** Opening Input block **

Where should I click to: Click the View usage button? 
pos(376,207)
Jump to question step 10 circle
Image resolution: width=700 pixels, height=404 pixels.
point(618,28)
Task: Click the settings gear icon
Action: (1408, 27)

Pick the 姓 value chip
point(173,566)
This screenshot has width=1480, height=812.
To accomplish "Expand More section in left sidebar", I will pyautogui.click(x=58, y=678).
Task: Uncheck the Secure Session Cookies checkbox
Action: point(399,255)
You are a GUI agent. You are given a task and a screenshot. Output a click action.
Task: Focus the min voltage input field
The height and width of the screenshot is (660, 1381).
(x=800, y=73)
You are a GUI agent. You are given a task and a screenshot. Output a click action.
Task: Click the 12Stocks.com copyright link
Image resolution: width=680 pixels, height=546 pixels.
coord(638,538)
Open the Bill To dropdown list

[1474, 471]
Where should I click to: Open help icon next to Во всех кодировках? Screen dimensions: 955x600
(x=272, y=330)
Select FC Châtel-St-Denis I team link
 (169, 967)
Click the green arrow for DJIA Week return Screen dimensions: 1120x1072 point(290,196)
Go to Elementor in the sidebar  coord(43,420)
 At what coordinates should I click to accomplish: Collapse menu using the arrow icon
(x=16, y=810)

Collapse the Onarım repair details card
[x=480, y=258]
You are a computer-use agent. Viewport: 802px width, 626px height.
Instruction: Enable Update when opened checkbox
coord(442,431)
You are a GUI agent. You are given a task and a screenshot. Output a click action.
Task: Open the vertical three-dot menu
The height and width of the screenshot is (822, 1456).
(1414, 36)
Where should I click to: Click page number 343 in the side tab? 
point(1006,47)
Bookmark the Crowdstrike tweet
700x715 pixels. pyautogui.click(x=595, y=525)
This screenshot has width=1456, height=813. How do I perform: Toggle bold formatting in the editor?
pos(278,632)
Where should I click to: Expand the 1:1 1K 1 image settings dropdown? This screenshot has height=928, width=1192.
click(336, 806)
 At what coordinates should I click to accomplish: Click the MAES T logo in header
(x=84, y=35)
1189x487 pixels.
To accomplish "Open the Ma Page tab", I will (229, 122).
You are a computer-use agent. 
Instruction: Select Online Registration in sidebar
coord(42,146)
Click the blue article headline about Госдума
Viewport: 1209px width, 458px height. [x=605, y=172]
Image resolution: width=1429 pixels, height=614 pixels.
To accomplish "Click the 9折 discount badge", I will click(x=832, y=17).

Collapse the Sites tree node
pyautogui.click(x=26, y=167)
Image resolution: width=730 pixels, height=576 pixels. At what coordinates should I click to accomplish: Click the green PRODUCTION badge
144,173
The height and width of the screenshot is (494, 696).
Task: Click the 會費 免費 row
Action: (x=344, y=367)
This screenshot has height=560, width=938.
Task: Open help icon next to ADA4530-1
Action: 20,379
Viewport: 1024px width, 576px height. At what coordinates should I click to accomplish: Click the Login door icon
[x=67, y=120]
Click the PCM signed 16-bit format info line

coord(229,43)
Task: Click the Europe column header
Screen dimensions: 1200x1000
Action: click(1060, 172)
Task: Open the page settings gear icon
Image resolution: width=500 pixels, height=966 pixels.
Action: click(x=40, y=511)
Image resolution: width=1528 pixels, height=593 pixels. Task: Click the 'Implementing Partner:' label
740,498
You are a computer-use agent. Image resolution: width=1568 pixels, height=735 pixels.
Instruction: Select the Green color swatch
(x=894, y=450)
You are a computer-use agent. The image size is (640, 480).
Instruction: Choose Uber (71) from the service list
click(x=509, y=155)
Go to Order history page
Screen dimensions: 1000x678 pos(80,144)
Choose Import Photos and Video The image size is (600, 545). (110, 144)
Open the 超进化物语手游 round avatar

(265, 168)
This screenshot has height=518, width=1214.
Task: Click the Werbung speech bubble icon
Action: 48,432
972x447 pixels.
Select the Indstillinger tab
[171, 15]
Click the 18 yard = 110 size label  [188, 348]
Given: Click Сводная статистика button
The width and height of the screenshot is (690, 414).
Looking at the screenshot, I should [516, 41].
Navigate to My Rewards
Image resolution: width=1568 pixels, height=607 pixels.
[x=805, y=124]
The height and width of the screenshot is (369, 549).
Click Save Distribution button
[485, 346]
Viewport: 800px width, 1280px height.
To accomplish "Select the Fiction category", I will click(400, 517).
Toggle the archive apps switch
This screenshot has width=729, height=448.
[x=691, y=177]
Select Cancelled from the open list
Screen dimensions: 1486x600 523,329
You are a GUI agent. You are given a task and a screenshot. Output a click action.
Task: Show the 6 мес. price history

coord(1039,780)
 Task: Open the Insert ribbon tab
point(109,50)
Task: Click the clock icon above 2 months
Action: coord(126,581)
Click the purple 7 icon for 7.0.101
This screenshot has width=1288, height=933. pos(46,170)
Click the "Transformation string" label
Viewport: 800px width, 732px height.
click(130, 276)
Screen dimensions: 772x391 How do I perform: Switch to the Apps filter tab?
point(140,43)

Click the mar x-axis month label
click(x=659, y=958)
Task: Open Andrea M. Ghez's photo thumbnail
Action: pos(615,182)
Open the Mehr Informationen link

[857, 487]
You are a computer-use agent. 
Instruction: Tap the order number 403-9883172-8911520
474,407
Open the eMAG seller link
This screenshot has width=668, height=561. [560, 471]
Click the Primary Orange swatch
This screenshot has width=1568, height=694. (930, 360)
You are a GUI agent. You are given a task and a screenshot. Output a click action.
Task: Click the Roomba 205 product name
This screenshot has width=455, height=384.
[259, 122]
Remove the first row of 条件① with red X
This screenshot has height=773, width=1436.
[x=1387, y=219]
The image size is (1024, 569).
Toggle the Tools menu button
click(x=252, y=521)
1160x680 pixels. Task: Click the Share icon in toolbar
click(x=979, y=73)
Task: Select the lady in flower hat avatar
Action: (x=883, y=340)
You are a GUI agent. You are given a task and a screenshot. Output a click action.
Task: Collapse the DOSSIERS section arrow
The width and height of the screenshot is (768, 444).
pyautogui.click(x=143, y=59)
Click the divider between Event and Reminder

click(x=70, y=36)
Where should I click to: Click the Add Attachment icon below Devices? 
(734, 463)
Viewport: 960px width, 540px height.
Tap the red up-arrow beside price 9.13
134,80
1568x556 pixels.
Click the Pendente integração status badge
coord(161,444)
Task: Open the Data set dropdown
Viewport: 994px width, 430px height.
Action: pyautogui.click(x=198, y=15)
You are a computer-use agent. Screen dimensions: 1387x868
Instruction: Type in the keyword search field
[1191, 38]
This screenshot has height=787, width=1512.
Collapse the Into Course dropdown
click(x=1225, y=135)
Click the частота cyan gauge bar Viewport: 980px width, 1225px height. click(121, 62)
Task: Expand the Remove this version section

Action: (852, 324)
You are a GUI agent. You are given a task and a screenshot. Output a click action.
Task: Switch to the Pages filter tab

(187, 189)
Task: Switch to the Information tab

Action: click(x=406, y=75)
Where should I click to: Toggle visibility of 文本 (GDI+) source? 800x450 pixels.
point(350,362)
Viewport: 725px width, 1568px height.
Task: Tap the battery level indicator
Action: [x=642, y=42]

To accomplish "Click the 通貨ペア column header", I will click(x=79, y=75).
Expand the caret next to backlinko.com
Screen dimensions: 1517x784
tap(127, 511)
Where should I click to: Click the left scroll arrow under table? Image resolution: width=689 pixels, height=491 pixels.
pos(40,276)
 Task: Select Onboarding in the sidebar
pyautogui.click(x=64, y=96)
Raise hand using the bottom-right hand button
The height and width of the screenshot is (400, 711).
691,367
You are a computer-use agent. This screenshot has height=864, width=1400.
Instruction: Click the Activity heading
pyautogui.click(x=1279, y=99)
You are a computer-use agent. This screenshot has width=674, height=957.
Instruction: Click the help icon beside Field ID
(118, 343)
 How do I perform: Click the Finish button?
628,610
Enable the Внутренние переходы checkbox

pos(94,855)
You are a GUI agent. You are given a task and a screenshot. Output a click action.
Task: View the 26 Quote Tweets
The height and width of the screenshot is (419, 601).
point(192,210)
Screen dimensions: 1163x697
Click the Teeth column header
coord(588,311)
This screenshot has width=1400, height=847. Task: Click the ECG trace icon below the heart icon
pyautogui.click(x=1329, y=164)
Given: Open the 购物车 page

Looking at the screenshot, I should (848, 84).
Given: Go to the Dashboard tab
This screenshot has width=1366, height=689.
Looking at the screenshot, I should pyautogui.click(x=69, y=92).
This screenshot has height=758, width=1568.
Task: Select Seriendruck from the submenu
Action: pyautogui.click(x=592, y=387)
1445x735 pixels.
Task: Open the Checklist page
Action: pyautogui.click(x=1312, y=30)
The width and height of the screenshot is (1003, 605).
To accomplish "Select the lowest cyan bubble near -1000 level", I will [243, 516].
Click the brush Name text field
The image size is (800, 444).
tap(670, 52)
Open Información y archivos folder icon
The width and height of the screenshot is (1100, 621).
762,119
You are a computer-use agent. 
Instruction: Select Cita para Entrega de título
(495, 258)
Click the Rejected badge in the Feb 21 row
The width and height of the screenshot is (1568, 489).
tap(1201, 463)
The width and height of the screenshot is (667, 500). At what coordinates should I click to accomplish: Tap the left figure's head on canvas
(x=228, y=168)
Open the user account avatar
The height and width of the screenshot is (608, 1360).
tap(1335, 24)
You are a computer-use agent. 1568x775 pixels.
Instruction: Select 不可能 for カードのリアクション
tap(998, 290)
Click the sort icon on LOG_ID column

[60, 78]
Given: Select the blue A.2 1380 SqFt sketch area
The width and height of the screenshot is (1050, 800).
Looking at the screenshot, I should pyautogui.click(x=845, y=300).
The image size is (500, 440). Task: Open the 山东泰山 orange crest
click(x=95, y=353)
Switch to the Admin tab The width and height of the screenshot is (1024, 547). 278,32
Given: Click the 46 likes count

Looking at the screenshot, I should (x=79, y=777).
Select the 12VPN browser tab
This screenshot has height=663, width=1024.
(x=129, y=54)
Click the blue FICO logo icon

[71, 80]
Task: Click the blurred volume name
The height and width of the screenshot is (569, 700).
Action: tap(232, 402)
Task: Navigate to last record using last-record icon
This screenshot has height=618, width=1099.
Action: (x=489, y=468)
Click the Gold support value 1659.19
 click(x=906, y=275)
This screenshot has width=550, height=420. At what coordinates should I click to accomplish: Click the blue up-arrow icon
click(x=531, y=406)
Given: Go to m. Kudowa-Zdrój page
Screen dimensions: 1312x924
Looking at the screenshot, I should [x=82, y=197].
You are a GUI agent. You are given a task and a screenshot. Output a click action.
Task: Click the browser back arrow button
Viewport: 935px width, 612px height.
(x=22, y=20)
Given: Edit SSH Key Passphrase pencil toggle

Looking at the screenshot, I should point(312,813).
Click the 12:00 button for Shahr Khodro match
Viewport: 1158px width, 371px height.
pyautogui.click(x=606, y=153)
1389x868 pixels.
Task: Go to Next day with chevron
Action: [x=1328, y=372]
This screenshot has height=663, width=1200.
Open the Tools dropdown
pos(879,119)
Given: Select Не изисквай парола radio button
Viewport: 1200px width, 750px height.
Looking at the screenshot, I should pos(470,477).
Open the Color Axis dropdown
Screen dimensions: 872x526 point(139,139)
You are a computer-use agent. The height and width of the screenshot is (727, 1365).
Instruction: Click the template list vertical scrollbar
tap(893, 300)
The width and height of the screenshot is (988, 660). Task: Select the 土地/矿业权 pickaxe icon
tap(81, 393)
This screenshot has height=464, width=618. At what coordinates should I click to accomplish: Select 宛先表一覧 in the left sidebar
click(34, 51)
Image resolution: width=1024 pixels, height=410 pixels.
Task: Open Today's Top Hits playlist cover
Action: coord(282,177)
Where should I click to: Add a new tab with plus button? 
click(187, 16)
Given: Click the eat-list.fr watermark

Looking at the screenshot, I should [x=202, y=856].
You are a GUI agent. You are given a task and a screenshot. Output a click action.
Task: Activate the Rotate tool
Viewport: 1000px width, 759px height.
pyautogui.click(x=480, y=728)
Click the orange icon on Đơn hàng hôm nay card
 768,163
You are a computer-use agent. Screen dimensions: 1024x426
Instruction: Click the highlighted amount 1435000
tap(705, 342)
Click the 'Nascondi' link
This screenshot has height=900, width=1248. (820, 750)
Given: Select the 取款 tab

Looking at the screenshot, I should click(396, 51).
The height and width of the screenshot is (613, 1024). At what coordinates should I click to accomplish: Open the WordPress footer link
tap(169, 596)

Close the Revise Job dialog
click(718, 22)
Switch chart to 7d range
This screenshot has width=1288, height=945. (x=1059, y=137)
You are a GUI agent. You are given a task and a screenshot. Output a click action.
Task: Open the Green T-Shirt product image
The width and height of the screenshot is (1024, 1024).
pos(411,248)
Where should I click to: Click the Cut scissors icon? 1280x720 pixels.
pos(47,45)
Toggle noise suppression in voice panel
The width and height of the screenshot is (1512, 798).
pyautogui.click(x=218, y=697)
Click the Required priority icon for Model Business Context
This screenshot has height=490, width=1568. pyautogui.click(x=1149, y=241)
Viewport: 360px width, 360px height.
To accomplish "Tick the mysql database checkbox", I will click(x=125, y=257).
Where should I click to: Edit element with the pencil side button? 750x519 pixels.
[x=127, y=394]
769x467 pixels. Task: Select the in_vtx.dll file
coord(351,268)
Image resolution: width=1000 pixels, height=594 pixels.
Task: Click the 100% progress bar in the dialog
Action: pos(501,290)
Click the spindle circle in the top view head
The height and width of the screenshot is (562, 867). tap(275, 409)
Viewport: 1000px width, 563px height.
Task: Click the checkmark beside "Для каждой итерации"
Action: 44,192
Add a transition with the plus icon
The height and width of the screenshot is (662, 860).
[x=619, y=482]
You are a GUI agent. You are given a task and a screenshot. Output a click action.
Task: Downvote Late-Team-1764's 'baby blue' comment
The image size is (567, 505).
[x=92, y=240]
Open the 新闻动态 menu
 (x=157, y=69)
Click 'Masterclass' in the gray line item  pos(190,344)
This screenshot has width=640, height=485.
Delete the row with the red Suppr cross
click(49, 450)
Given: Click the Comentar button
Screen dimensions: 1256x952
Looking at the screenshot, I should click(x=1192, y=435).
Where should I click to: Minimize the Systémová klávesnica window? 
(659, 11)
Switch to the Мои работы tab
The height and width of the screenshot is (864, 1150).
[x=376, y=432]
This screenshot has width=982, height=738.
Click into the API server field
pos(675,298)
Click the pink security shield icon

** Closing Input block **

What is expected => Look back at the entries above and repeat, unchanged, every line from the line holding "The height and width of the screenshot is (400, 711)." through the line holding "You are a computer-use agent. 1568x775".

Solution for this task =>
The height and width of the screenshot is (400, 711).
691,367
You are a computer-use agent. This screenshot has height=864, width=1400.
Instruction: Click the Activity heading
pyautogui.click(x=1279, y=99)
You are a computer-use agent. This screenshot has width=674, height=957.
Instruction: Click the help icon beside Field ID
(118, 343)
 How do I perform: Click the Finish button?
628,610
Enable the Внутренние переходы checkbox

pos(94,855)
You are a GUI agent. You are given a task and a screenshot. Output a click action.
Task: View the 26 Quote Tweets
The height and width of the screenshot is (419, 601).
point(192,210)
Screen dimensions: 1163x697
Click the Teeth column header
coord(588,311)
This screenshot has width=1400, height=847. Task: Click the ECG trace icon below the heart icon
pyautogui.click(x=1329, y=164)
Given: Open the 购物车 page

Looking at the screenshot, I should (848, 84).
Given: Go to the Dashboard tab
This screenshot has width=1366, height=689.
Looking at the screenshot, I should pyautogui.click(x=69, y=92).
This screenshot has height=758, width=1568.
Task: Select Seriendruck from the submenu
Action: pyautogui.click(x=592, y=387)
1445x735 pixels.
Task: Open the Checklist page
Action: pyautogui.click(x=1312, y=30)
The width and height of the screenshot is (1003, 605).
To accomplish "Select the lowest cyan bubble near -1000 level", I will [243, 516].
Click the brush Name text field
The image size is (800, 444).
tap(670, 52)
Open Información y archivos folder icon
The width and height of the screenshot is (1100, 621).
762,119
You are a computer-use agent. 
Instruction: Select Cita para Entrega de título
(495, 258)
Click the Rejected badge in the Feb 21 row
The width and height of the screenshot is (1568, 489).
tap(1201, 463)
The width and height of the screenshot is (667, 500). At what coordinates should I click to accomplish: Tap the left figure's head on canvas
(x=228, y=168)
Open the user account avatar
The height and width of the screenshot is (608, 1360).
tap(1335, 24)
You are a computer-use agent. 1568x775 pixels.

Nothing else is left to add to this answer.